Como uno morirá con la inveterada costumbre de observar,
salí del Puerto con la matraquilla de
que las mascarillas –te juro que aún no me he puesto una– están jugando malas
pasadas a sus portadores. Porque los llena de confianza y poco falta para que,
amparados en su auxilio, reiniciemos arrumacos, abrazos y el chocaesoscinco. Asunto que se agrava a
la hora del desembarazo. Porque cualquier lugar parece ser el adecuado par
depositarla. Hasta ahora se llevan las palma parterres y resto de jardines.

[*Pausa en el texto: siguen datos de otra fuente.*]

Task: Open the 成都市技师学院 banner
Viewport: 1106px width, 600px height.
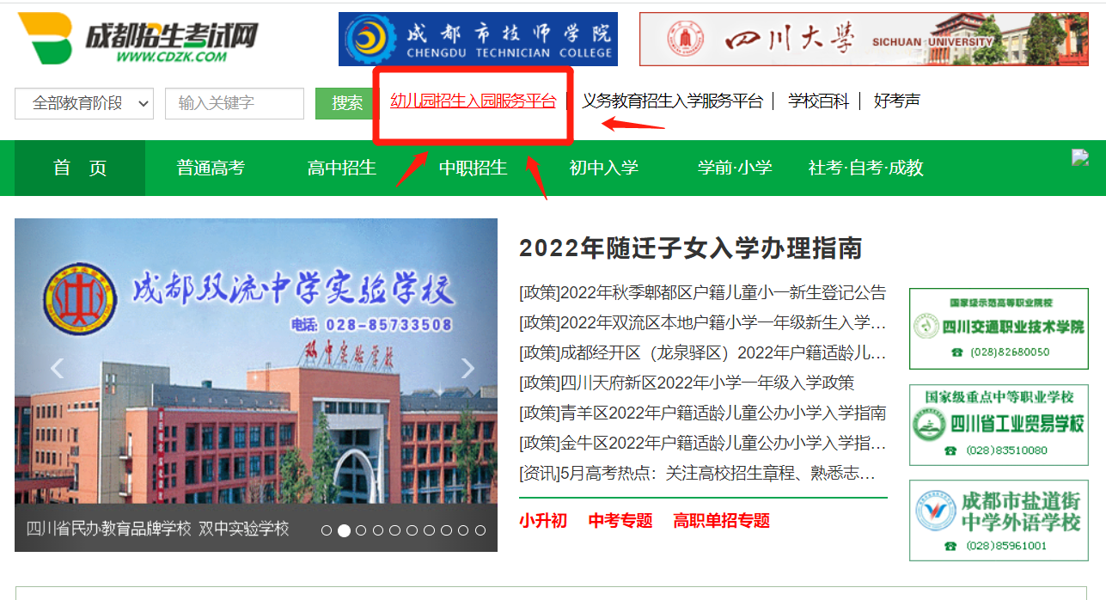Action: 478,40
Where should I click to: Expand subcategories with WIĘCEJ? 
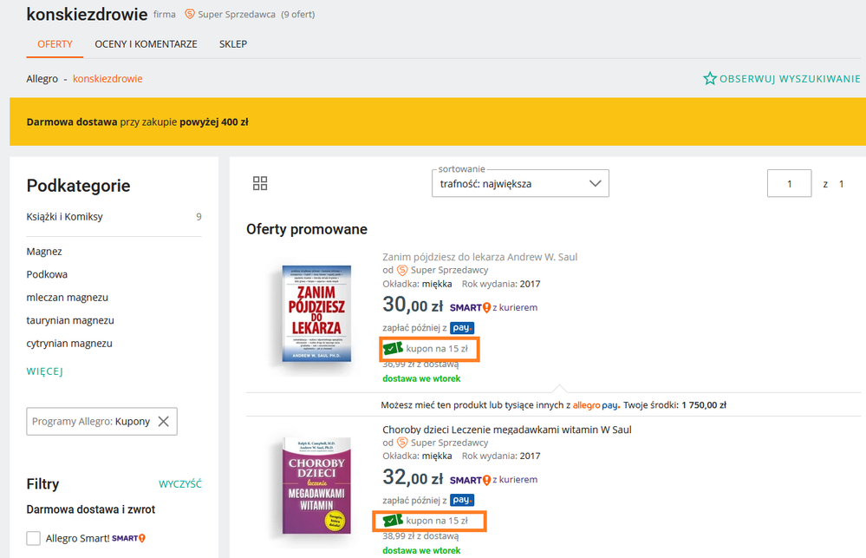(45, 372)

Pero te cuento más. Cuando uno sale de un médico, el
siguiente paso es buscar al farmacéutico. En una de las dos boticas en las que
utilicé su aparcamiento –la que entró fue mi mujer– una de las dependientas –no
sé si farmacéutica o auxiliar– entablaba amena charla con dos clientes en la
puerta del establecimiento y solo les faltó el beso de tornillo. Yo no sé, de
verdad, pero creo que el miedo que llevo ya metido en el cuerpo, pasará mucho
tiempo para que se me vaya disipando. Porque tampoco son nada gratificantes las
imágenes que se vislumbran en los informativos de televisión. Nos quejábamos en
los inicios de esta pandemia por la falta de equipamiento para la protección de
los sanitarios y ahora que parece asunto solventado, son los propios implicados
los que me ponen los pelos (los pocos que van quedado) como tachas cada vez que
en numerosos grupos se concentran para aplausos y demás. Debe ser que un
servidor le quedan menos años de vida y desea disfrutarlos lo más
tranquilamente posible. Pero el susto ya lo llevo adherido.

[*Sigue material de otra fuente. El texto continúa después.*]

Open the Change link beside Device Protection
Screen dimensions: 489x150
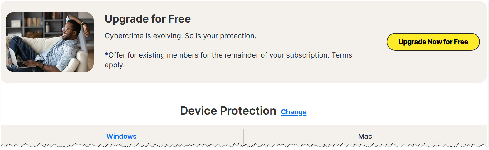(x=293, y=112)
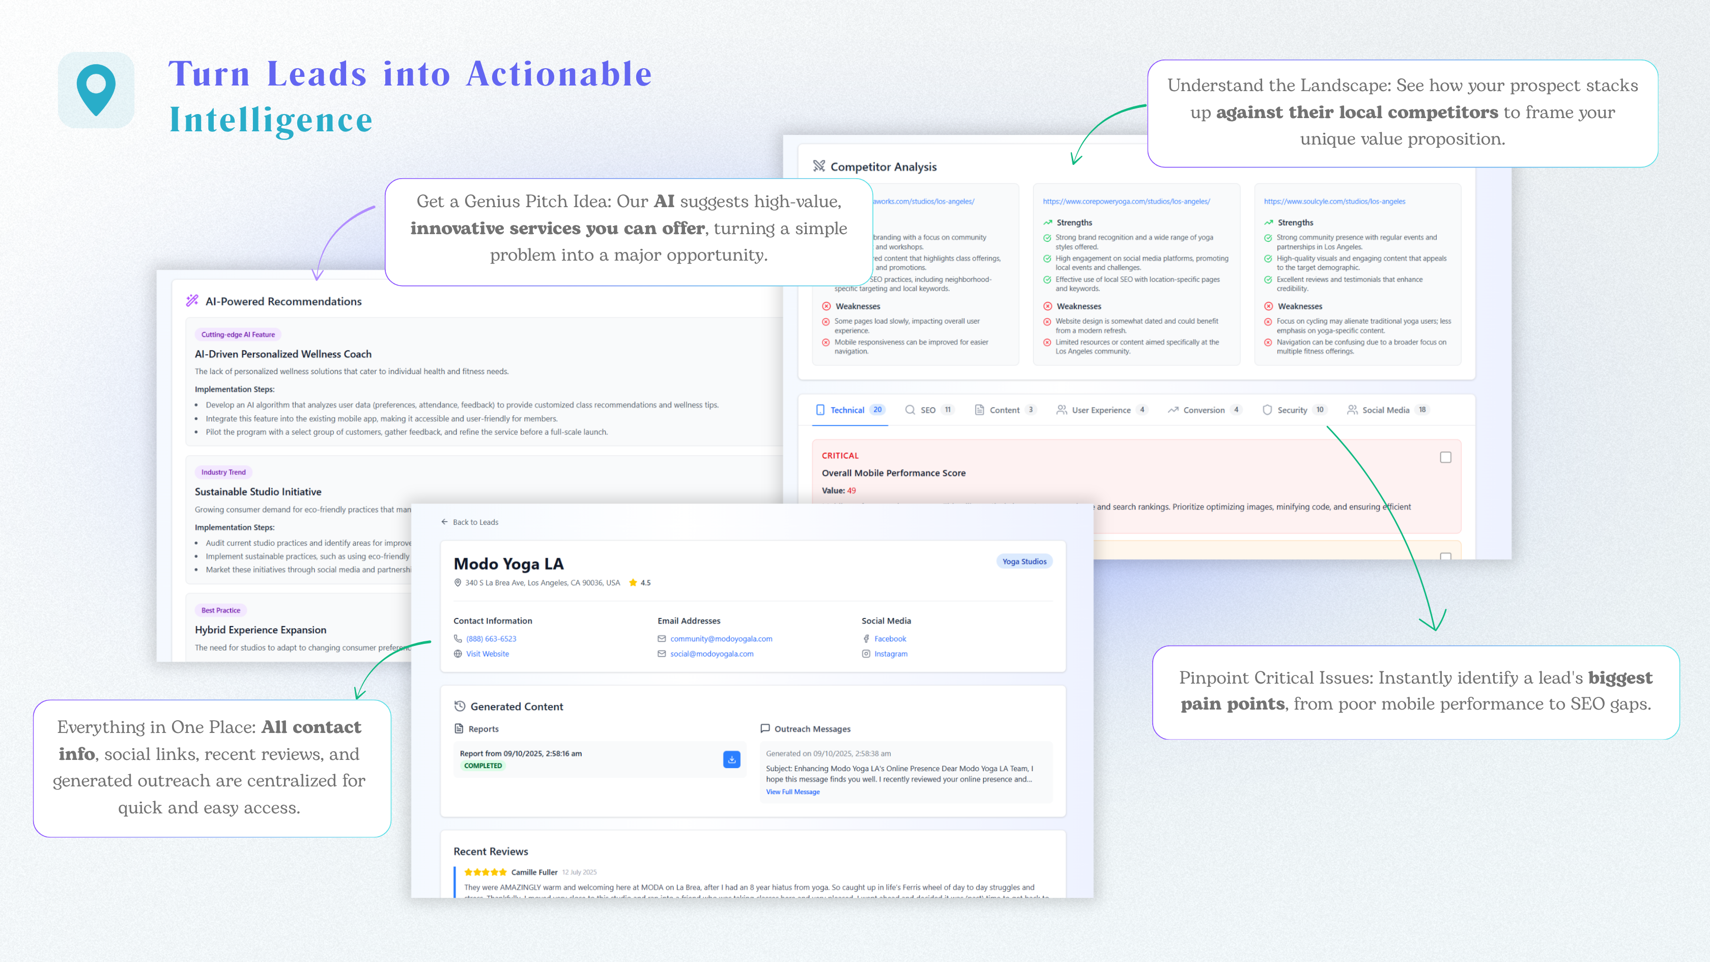Click the map pin logo icon

pos(96,90)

Y ya que estoy, te cuento otra que guarda cierta relación
con el seguro de los funcionarios. O los que fuimos. Cl@ve es un sistema
orientado a unificar y simplificar el acceso electrónico de los ciudadanos a
los servicios públicos. El objetivo principal es que uno pueda identificarse
ante la Administración mediante una clave concertada. Uno de los requisitos (INDISPENSABLE)
para poder darte de alta en este procedimiento es asociar un número de teléfono
móvil. Yo había realizado el examen de ingreso hace varios años mediante la
generosa trampa de poner el de la señora, quien ha dispuesto de telefonía móvil
en casa desde que todos no sumergimos en el mundo de la fotografía, whatsapp,
redes sociales y otros muchos varios. Con lo que podía, por ejemplo, solicitar
los talonarios de recetas a Muface cómodamente sentado ante el ordenador.
La felicidad quedó truncada hace unas semanas con la declaración
de la renta. Que en nuestro caso es conjunta. Y como desconocía lo que me
aclararon después a través de varias consultas a la Agencia Tributaria, al dar
de alta a mi mujer en el sistema (y poner, claro, su número de móvil), me dan de
baja a mí porque es completamente incompatible el compartir el mismo número.
Algo que sí está permitido en la dirección de correo electrónico, para lo que
no existe problema alguno que se utilice el mismo por dos personas. De nada
valieron las pataletas ante quien me atendió.
Creo que ya lo vas entendiendo. Debía buscar un número
exclusivo para el menda. No podía recurrir al de mis hijos, porque también son
funcionarios y lo necesitan igualmente. ¿Qué panorama se brindaba ante mi
futuro inmediato? Entrar por el aro. Y solo para disponer de un maldito número
tuve que comprar un móvil. Tantos años de sacrificio para esto. Pues me temo
que va a quedar en secreto (el número; Jesús, como me repito hoy), pues no
pienso llamar a nadie. Seguiré haciéndome el loco.
Qué extraño, ¿no? Para mí, más. Lo puse encima de la
impresora y hasta miedo (sumado al del coronavirus) me da cogerlo.
Y gracias por la fidelidad. Con lo pocos amigos (pero bien
seleccionados) que tengo aún en la nueva cuenta de Facebook, cuando termino de
redactar estas líneas (seis de la tarde) se sobrepasan largamente los dos
centenares de visitas en la entrada de ayer. Me da que Manolo me inspira.
Espero que lo del móvil les valga a ustedes hoy para vacilarse un rato.